Loukas Crowther pens an open letter to thrill-seeking, food-seeking visitors.

Dear Tourists,

Here's how it works: We've got the cultural and historic sites, the cute little tugboat and, of course, the lighthouse. That's why you're here.

And you've got the dough. That's why we welcome you.

We're going to get that dough by pulling you into Halifax's restaurants, "the premier culinary source for food and drink in Atlantic Canada" (according to edining.ca). It's simply the way it is, so pull up a chair, close your eyes and think of Barack Obama. You'll love us for it later, I promise. Sure, you'll leave here, visit other towns and see other sights, but no matter how many others you experience, you'll never find another lighthouse quite like ours.

With thousands of you visiting over the next few weeks, we need to set a few guidelines in your interactions with us in our eateries, the ground zero for this relationship. So I sit down with two downtown servers, "Buddy" and "Mac" (their real names are disguised to ensure future employment opportunities), and discuss the top annoyance issues they have with tourists.

Currency: "People pay with American money and ask for American change," says Buddy. "They get upset when you tell them it's illegal to provide such a service."

Jeez Louise, you folks are in a foreign country, what do you expect? Are you going to accept a five dollar bill with picture of hockey players on it at your sub-prime mortgage house? I didn't think so.

We're big on the history, but when it comes to dealing in cash, we're as up-to-date as our New York City service industry counterparts assisting a discrete governor---any restaurant in town will accept credit cards.

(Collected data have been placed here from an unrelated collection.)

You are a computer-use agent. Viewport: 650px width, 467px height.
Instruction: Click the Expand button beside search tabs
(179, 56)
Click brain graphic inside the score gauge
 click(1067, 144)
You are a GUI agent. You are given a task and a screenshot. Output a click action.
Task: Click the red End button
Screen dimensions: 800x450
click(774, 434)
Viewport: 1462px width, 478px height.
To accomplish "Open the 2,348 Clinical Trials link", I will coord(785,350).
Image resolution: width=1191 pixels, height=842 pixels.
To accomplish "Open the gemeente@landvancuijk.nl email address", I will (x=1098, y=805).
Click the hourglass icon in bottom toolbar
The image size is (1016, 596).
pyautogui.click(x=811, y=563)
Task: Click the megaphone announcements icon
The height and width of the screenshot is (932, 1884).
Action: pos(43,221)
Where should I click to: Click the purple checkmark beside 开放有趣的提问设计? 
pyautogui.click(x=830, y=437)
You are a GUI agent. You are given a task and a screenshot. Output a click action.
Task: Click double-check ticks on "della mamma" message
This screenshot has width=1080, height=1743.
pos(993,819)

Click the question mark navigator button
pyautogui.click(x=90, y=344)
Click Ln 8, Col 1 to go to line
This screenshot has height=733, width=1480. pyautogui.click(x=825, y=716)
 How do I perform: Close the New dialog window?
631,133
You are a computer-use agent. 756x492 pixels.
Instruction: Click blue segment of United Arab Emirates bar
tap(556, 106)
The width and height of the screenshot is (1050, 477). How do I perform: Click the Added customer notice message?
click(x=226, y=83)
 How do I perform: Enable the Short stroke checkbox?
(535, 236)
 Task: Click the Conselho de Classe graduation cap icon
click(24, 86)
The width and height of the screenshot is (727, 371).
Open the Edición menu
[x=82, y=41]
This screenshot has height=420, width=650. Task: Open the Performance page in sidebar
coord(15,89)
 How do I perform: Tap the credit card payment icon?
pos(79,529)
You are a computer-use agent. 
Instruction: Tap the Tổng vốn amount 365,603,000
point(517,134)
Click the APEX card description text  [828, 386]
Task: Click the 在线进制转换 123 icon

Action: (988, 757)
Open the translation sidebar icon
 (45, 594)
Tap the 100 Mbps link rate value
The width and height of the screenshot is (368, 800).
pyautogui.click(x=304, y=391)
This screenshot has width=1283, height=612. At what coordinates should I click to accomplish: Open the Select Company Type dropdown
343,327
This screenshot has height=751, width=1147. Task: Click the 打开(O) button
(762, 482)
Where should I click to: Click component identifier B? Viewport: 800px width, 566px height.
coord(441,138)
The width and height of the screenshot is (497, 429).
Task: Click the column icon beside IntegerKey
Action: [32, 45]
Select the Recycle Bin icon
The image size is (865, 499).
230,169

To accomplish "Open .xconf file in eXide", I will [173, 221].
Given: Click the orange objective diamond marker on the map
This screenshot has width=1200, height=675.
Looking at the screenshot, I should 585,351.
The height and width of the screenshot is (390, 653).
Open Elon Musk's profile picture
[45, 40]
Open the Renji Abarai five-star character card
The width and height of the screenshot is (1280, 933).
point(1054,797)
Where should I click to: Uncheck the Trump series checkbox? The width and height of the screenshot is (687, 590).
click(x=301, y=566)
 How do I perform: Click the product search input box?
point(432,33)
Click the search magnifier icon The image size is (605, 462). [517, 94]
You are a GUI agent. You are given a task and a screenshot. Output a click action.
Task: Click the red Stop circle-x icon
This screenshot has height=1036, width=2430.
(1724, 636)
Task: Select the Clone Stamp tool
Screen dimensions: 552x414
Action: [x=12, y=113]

Conversation: "Sometimes there's an expectation that I know where everything in the province is, and people get disappointed that I have only been here for a few years while I've been going back and forth with school," says Mac. "I thought the Valley was in the eastern part of Nova Scotia for a while. One time, I may have told a customer that Wolfville was a three-hour drive away."

Turns out you tourists aren't the only transient population sharing our city. Halifax is home to nine post-secondary institutions, with a student body population in the tens of thousands---many who have "come from away" (that's Nova Scotian for "untrustworthy, possibly criminal, outsiders"), from such exotic locales as Guelph, Ontario.

These CFA students make up a large percentage of our serving staffs. So, keep the conversation light---avoid politics and, especially, the harbour smell. (What? You don't know?!) Instead, talk about how awesome your food is, how nice and polite we all are, how our money looks funny and ignore us if we snicker behind your back that you don't know where your cruise ship takes you. It helps us feel better sometimes.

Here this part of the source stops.